> _Problem details_: Scan the entries below for the word "sidebar" and copy every line where it turns up.

=== Records ===

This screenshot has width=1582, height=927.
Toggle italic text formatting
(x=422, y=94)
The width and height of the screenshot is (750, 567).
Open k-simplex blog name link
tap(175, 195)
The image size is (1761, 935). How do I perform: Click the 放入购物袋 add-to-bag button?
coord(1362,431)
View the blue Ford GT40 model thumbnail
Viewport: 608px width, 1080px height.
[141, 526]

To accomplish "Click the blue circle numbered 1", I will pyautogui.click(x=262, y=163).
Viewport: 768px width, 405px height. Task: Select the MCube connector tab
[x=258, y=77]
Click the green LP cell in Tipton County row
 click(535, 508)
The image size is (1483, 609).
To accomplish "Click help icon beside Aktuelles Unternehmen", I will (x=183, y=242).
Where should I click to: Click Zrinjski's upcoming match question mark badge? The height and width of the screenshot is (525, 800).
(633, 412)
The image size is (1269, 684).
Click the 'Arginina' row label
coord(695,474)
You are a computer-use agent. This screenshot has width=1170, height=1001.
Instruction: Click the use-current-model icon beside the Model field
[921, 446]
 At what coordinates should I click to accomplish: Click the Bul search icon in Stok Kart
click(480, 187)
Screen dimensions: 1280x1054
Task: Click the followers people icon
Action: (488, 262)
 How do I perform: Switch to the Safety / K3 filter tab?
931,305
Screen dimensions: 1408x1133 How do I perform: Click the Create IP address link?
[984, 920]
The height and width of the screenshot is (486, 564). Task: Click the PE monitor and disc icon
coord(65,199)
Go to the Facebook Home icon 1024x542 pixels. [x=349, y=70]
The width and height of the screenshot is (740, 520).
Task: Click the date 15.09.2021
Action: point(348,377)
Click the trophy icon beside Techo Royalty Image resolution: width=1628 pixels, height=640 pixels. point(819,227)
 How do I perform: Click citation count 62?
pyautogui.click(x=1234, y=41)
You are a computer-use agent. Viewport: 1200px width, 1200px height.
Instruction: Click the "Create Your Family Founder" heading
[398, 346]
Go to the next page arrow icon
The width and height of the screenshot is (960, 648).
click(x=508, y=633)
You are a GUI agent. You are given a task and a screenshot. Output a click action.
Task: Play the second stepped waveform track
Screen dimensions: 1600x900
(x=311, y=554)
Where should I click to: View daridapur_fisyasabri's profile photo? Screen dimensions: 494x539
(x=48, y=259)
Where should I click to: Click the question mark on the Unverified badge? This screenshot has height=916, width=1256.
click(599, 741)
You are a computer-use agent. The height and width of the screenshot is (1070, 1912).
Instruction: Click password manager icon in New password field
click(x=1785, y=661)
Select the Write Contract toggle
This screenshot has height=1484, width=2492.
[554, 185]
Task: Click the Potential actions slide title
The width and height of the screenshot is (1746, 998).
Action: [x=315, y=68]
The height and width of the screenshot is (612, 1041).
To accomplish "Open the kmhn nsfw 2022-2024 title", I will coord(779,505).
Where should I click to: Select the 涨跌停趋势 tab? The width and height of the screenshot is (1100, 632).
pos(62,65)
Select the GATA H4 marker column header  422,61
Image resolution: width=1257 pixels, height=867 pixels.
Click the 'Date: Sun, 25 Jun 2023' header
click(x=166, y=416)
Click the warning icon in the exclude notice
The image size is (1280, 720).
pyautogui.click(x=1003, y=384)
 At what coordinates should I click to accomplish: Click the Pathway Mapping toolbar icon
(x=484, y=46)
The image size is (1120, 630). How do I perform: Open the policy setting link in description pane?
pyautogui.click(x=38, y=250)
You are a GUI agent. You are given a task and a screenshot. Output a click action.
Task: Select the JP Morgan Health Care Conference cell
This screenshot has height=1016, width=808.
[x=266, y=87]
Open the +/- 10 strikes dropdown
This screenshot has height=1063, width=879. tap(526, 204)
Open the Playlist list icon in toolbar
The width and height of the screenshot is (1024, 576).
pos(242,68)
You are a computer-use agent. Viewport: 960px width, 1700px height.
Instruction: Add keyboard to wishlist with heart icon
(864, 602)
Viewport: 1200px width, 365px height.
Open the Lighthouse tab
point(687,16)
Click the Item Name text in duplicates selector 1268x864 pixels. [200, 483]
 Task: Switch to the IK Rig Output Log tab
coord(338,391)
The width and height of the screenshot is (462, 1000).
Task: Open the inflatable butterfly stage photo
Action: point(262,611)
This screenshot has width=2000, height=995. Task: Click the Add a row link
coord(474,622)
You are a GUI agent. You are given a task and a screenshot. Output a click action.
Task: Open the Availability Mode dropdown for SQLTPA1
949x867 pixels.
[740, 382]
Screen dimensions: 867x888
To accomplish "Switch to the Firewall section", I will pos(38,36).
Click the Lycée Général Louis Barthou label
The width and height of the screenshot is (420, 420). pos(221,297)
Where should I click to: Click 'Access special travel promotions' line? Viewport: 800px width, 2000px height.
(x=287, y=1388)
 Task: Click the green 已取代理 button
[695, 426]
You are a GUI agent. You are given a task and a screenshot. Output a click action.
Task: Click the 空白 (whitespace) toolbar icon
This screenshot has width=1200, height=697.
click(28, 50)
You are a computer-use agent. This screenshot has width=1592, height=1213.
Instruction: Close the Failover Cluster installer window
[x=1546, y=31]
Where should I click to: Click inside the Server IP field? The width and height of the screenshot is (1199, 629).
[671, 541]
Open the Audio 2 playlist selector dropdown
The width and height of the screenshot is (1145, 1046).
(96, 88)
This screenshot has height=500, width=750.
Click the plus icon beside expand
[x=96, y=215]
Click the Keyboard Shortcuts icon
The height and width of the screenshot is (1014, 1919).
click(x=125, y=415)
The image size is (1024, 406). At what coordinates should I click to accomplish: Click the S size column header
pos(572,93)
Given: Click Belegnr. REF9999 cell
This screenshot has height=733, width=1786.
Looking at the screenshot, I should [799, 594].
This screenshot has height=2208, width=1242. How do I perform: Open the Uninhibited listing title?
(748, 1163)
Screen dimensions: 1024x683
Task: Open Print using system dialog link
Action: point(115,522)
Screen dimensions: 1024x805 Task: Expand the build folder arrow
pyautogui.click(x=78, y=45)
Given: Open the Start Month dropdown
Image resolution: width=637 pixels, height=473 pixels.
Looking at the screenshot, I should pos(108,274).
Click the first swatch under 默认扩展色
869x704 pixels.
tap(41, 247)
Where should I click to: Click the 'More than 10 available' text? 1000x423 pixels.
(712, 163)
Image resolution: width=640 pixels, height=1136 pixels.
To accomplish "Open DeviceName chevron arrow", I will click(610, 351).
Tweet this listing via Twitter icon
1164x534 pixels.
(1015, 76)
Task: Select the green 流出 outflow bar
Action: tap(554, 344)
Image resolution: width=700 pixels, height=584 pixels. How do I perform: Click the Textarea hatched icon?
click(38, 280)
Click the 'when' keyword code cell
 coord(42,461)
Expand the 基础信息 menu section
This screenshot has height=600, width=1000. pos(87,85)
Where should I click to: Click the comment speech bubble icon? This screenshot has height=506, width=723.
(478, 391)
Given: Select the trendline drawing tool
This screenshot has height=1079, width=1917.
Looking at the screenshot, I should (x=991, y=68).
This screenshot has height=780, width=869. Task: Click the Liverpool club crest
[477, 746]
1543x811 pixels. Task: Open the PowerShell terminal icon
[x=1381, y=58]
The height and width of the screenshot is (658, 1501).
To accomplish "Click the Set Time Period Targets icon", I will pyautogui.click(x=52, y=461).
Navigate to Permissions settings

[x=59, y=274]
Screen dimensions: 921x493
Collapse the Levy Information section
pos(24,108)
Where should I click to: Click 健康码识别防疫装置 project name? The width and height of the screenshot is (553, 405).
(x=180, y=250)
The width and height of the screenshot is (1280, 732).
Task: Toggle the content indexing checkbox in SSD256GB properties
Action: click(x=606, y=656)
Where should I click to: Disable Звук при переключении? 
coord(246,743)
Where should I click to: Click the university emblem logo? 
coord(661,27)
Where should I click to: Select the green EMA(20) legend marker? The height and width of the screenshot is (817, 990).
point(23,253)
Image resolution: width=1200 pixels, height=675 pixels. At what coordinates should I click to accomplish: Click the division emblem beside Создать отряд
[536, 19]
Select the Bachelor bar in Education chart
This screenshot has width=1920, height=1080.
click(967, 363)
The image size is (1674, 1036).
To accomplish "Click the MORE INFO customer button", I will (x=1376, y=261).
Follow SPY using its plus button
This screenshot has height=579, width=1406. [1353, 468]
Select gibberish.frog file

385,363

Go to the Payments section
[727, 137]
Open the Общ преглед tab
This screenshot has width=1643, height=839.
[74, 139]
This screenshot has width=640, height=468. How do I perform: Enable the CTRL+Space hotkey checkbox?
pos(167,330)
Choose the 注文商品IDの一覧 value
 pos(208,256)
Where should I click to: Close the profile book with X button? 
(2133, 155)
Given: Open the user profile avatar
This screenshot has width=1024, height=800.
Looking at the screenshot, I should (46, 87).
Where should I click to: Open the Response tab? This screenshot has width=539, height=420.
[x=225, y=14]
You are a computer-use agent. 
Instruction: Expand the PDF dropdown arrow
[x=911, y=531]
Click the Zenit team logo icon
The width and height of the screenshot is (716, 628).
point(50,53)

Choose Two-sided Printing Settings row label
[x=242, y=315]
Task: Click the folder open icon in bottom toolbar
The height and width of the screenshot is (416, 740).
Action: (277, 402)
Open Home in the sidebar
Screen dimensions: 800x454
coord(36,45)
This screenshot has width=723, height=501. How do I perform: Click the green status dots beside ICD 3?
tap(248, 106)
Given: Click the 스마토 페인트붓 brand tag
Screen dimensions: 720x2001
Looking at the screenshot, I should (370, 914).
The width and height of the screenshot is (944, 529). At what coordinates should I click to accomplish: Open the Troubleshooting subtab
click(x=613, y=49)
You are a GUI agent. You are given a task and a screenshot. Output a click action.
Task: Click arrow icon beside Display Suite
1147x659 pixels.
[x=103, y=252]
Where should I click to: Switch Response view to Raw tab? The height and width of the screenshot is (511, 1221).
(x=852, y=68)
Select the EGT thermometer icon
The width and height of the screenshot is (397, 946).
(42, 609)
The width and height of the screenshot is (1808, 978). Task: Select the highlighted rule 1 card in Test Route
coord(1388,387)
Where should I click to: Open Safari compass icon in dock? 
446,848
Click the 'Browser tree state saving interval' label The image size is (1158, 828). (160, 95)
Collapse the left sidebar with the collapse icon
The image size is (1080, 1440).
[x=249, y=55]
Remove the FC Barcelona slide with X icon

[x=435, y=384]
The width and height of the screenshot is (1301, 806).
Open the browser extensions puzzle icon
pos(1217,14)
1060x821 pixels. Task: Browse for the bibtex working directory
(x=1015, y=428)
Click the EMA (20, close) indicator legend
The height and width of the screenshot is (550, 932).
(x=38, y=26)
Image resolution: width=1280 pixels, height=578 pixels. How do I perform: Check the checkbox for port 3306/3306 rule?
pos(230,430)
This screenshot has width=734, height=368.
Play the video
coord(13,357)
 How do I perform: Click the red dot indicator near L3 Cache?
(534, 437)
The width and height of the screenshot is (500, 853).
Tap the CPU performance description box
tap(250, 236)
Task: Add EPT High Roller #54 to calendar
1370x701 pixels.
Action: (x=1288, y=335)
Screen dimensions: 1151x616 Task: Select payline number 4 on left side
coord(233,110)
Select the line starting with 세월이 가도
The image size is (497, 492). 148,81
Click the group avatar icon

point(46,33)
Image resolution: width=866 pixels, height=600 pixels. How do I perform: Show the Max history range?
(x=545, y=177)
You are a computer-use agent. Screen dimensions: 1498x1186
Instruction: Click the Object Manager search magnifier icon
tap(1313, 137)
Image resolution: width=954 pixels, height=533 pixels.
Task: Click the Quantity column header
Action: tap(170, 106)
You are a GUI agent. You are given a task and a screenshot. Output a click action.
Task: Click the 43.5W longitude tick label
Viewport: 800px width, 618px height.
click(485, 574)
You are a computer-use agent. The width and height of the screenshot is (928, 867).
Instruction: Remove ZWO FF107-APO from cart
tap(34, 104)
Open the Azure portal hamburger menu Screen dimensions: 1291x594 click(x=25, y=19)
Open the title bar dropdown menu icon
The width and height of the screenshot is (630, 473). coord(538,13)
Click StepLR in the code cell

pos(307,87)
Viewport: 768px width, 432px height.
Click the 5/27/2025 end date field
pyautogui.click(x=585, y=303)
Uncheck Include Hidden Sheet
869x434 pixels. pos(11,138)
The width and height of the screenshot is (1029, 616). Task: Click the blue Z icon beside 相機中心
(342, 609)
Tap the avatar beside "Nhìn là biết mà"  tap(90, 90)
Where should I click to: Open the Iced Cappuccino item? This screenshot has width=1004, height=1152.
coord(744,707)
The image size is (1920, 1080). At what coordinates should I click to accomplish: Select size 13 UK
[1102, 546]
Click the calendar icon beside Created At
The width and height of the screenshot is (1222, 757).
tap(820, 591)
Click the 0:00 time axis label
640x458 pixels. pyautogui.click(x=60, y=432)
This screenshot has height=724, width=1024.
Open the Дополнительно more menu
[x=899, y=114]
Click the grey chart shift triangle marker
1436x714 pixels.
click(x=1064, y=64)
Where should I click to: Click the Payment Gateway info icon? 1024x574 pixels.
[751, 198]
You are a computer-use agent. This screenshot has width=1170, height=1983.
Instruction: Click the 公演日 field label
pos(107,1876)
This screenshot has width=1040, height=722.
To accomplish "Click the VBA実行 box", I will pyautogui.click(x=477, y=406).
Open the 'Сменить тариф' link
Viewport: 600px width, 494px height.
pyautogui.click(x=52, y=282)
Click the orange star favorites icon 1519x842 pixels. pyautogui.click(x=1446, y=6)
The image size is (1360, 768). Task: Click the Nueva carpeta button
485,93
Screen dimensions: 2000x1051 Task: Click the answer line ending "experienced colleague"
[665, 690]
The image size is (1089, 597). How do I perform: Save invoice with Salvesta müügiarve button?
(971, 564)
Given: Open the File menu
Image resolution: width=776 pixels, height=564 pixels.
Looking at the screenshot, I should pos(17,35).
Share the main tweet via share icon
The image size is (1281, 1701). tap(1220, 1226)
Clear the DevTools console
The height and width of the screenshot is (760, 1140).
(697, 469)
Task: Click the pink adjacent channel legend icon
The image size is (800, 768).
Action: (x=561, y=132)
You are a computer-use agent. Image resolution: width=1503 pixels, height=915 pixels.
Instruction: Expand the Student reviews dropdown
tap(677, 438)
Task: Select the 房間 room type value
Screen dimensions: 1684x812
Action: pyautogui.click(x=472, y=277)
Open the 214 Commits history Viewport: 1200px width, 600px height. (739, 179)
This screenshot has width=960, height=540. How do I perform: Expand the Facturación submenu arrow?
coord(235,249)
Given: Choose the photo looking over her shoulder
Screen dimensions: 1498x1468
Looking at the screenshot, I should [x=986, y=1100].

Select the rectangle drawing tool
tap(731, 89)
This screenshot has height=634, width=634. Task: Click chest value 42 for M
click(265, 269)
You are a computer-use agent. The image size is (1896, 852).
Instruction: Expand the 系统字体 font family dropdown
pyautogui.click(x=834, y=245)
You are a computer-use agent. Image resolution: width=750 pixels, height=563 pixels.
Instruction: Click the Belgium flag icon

===

> _Response area_:
Open Home in the sidebar
Collapse the left sidebar with the collapse icon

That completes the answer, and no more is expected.